Directions for this task -> How many lines in the rows below contain the string "should", matching case exactly? Reply with the number alone.

Extracted data ->
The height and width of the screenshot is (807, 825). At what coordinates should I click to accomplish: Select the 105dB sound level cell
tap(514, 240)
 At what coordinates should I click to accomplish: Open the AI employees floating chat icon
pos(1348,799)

* * *

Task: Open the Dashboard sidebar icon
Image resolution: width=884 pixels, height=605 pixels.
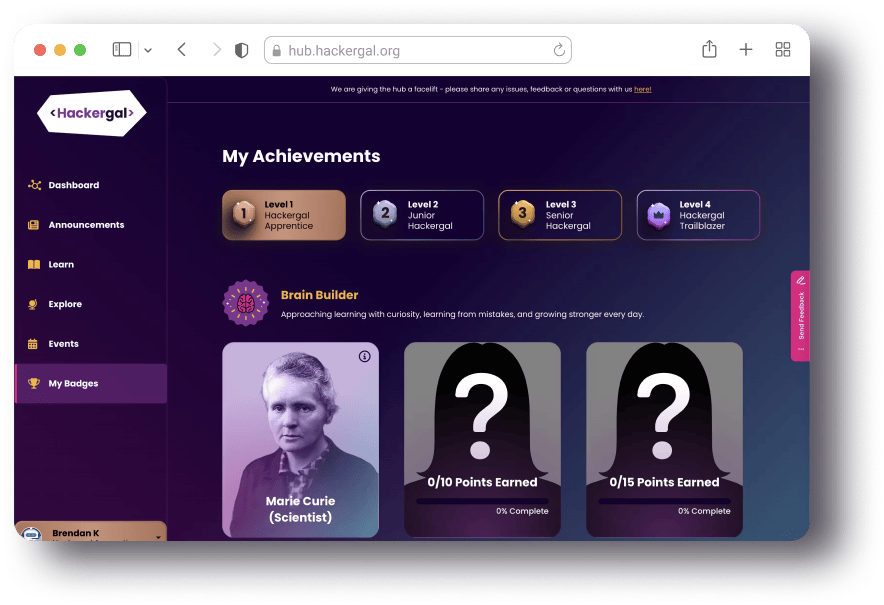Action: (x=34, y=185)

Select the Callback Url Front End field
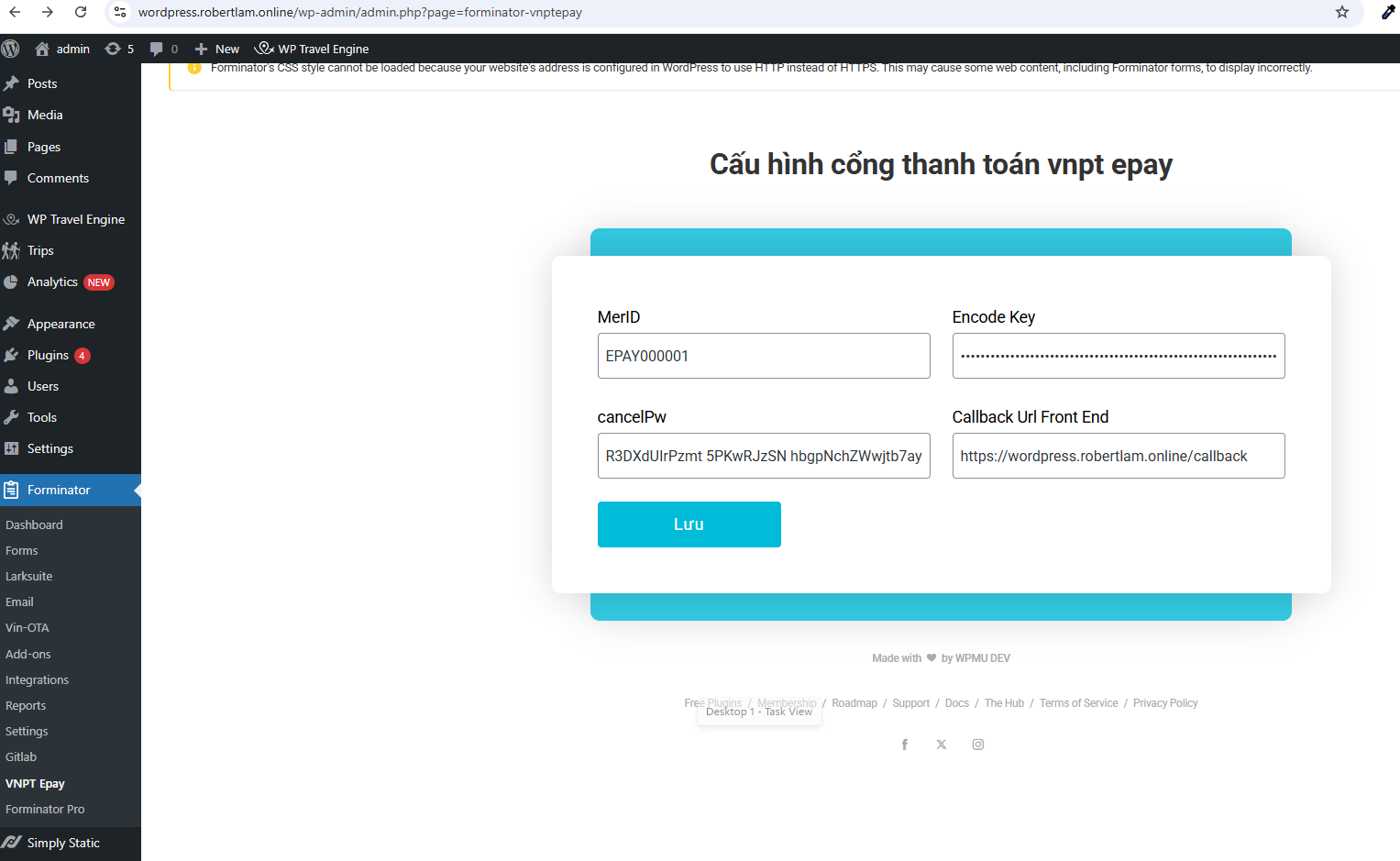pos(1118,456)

Solution to this task -> 2